Or write all the parties and tell them to stop trying to win a future election and start concentrating on the here and now of running the country.
 
c_canuk said:
I think the Detainee argument is messed up anyway

the bleeding hearts want us out, because our "invasion"  ::) of Afghanistan is forcing our morals and culture on them, then they turn around and tell us we can't turn over people from Afghanistan, that have broken the laws of Afghanistan, in Afghanistan, to the law enforcement of Afghanistan, because they don't believe in how they might treat their prisoners based on their morals and culture.

LOL I concur with every word you wrote.  Dealing with these people is like beating your  head against a brick wall, it just gets more and more painful.

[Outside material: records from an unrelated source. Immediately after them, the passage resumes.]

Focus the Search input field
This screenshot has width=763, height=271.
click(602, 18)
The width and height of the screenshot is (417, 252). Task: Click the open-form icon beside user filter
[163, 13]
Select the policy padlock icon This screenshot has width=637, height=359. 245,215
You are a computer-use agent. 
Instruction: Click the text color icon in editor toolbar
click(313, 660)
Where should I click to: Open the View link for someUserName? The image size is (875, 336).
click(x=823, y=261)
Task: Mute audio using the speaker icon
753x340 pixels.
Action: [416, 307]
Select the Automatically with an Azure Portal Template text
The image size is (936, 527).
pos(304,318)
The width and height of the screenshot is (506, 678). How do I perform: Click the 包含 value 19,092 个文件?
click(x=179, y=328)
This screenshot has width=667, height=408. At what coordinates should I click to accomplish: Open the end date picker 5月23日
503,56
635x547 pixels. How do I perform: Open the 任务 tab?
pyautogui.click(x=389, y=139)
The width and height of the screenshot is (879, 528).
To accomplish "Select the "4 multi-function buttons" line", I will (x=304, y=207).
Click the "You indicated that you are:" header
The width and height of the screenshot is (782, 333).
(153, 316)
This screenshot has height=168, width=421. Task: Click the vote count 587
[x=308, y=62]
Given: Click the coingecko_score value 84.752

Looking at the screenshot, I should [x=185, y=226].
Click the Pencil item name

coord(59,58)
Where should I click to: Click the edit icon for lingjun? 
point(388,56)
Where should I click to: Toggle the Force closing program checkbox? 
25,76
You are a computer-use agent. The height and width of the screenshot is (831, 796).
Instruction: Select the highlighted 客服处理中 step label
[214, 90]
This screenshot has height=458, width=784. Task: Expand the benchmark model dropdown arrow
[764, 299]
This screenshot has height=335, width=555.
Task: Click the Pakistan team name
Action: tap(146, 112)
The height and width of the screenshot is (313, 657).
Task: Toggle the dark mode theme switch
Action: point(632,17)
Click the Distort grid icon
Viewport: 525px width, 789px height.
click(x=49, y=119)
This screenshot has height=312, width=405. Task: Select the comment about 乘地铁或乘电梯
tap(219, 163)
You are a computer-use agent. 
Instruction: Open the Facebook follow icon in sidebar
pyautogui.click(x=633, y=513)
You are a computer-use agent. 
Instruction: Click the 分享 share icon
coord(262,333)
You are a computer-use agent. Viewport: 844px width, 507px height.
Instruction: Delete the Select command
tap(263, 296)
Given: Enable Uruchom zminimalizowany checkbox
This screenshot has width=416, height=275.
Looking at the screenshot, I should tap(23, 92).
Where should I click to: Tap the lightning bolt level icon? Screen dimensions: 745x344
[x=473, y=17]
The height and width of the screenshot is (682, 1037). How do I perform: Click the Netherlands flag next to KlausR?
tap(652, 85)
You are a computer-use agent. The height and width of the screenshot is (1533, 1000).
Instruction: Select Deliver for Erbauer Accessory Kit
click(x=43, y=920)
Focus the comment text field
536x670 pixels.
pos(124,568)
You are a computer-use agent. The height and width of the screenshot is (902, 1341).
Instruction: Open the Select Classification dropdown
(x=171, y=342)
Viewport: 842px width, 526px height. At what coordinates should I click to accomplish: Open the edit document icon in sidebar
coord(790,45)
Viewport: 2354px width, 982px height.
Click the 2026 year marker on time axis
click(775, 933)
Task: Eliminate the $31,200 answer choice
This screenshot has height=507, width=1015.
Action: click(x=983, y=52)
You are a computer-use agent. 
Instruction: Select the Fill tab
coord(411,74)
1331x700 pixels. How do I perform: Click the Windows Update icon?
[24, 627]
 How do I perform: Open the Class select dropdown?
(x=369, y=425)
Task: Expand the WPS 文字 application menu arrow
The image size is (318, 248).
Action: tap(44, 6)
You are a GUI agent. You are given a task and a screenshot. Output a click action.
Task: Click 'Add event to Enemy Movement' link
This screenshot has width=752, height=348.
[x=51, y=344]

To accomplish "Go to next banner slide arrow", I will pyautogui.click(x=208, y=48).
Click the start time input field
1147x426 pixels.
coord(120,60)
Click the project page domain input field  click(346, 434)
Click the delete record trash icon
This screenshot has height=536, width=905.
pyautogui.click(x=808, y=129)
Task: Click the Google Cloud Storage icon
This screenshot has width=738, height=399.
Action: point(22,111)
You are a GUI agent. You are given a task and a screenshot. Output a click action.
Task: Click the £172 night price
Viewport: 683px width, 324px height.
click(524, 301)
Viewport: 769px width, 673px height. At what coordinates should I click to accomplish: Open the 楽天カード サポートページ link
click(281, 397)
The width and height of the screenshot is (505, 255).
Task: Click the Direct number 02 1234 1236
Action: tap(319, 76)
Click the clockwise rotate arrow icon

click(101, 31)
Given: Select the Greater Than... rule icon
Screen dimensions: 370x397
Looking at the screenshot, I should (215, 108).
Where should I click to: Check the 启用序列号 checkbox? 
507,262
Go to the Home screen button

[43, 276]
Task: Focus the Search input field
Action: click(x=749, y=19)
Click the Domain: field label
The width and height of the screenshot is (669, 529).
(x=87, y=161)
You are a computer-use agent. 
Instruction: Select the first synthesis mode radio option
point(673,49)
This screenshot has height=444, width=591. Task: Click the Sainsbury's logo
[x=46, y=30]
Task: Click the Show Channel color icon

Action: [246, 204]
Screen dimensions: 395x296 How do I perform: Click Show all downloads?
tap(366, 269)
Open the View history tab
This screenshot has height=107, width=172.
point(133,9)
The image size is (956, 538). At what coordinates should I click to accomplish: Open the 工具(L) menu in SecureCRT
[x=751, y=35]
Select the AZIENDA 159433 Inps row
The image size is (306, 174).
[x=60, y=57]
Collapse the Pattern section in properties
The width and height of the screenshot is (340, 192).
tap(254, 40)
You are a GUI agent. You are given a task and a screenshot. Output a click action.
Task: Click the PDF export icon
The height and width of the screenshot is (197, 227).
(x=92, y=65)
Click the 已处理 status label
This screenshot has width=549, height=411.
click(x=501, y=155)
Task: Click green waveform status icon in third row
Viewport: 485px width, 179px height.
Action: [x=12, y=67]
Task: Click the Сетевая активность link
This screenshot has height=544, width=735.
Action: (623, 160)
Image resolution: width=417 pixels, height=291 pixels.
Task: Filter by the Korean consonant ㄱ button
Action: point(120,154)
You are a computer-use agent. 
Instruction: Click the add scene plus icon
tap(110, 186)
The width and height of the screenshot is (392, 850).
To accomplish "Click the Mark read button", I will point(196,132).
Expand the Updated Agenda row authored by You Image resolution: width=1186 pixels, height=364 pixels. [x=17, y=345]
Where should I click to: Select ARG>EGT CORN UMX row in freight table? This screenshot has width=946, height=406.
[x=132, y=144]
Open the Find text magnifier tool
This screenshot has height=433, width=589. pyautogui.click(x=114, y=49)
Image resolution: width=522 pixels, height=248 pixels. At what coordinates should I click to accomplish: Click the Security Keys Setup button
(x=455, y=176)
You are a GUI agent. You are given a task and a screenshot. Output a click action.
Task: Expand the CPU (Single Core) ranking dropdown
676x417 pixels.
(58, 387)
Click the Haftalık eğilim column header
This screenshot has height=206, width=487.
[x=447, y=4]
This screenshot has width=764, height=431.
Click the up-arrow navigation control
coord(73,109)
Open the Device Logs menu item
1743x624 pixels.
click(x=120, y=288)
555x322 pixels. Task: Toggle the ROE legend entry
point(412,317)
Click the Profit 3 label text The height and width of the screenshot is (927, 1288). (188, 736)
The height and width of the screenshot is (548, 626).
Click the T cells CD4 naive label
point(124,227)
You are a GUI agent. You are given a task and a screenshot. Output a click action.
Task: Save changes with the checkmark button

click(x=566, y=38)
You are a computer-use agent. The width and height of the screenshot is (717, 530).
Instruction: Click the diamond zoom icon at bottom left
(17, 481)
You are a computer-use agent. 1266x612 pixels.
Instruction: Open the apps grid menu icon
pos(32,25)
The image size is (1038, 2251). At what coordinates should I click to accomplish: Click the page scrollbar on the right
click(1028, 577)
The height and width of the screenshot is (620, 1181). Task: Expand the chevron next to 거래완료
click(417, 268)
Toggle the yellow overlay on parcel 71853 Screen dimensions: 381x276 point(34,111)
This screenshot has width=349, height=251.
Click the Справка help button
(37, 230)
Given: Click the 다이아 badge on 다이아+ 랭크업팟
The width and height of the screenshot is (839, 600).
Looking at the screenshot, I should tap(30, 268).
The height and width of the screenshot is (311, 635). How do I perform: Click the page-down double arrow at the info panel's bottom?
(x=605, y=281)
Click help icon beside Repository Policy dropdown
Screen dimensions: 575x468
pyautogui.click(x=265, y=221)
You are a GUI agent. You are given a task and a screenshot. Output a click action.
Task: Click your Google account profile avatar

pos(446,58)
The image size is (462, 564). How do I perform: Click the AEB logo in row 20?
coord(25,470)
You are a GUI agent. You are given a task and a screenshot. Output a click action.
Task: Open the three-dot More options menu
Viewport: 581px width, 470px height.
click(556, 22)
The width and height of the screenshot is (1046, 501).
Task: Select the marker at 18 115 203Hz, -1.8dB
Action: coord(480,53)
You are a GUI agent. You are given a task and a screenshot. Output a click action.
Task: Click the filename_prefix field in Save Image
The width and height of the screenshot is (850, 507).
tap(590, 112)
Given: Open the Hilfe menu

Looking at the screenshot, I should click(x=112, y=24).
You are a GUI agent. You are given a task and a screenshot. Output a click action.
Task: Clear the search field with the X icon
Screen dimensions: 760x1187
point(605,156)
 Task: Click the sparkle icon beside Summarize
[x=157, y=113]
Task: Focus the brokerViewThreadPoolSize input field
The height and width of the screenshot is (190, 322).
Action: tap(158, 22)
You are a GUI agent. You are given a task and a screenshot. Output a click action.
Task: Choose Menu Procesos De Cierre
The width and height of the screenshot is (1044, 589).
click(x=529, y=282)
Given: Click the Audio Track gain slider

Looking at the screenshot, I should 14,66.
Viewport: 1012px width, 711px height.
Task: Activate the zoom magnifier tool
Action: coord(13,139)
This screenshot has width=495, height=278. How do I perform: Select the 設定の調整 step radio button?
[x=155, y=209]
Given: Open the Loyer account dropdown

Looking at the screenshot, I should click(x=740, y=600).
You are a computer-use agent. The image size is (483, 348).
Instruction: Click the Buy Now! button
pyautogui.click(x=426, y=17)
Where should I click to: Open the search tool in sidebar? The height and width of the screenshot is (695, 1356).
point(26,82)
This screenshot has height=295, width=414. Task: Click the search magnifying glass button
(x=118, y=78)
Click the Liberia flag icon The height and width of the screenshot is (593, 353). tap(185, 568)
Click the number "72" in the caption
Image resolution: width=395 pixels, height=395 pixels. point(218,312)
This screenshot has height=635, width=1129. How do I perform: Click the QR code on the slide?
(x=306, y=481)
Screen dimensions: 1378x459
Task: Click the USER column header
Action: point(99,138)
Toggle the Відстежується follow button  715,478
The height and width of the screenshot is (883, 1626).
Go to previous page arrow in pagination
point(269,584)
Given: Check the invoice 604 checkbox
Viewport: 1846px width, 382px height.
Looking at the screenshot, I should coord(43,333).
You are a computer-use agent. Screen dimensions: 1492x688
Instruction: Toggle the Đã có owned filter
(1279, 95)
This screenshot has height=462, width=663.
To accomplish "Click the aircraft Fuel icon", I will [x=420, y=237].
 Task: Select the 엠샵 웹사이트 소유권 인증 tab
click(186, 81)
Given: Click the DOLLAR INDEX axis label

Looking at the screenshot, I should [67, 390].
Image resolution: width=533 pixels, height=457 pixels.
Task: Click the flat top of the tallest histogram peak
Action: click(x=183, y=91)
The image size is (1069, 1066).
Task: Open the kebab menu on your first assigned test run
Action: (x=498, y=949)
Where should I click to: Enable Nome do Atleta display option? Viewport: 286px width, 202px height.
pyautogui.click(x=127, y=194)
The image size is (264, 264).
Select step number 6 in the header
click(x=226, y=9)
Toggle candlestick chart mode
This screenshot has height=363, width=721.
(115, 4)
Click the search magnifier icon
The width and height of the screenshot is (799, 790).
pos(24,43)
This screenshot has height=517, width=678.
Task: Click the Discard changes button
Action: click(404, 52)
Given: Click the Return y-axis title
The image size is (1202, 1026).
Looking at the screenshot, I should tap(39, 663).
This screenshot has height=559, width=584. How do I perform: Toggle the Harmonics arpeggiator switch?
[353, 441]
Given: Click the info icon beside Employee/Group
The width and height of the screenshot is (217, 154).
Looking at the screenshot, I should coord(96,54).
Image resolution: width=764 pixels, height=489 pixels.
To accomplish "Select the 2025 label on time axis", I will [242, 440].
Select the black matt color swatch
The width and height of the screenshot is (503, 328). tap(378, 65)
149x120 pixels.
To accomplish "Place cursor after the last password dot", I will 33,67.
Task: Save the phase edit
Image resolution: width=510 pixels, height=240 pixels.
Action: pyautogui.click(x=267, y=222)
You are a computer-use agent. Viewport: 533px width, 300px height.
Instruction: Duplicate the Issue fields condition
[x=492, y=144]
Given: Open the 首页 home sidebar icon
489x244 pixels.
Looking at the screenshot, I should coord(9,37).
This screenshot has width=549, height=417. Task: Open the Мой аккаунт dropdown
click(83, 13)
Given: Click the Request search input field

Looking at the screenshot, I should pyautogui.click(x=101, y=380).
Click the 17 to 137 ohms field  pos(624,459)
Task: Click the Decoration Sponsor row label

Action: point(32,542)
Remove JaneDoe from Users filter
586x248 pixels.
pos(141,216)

Mover, again I agree with words. I would also like all parties to start concentrating on running this great country.  I would also add that I am sick and tired of the NDP and the Liberals using our troops to gain political support.  They walk over the backs over loyal  hard working individuals to gain support and votes from the very people who loath our Military and it's members.  I need to find a brick wall now.
 
Shared in accordance with the "fair dealing" provisions, Section 29, of the Copyright Act.
http://digital.montrealgazette.com/epaper/viewer.aspx

A medieval justice, at first glance
CANADIAN GUARDS are working to improve conditions at the Kandahar penitentiary where Taliban are held
GRAHAM THOMSON C ANWEST NEWS S E RVI C EEDMONTON JOURNAL
SARPOZA PRISON, AFGHANI STAN – To step inside the Kandahar penitentiary that holds Taliban prisoners is to stumble backward into the Middle Ages.

This is a dark place of open-pit fires and heavy stone walls where inmates hang dried meat from hooks and grope their way by candlelight.

If you have ever toured the dungeons of an ancient English castle, then you have visited an Afghan prison.

The conditions are appalling and would, at first glance, seem to lend credence to allegations in Canada that Taliban prisoners suffer abuse at the hands of Afghan authorities.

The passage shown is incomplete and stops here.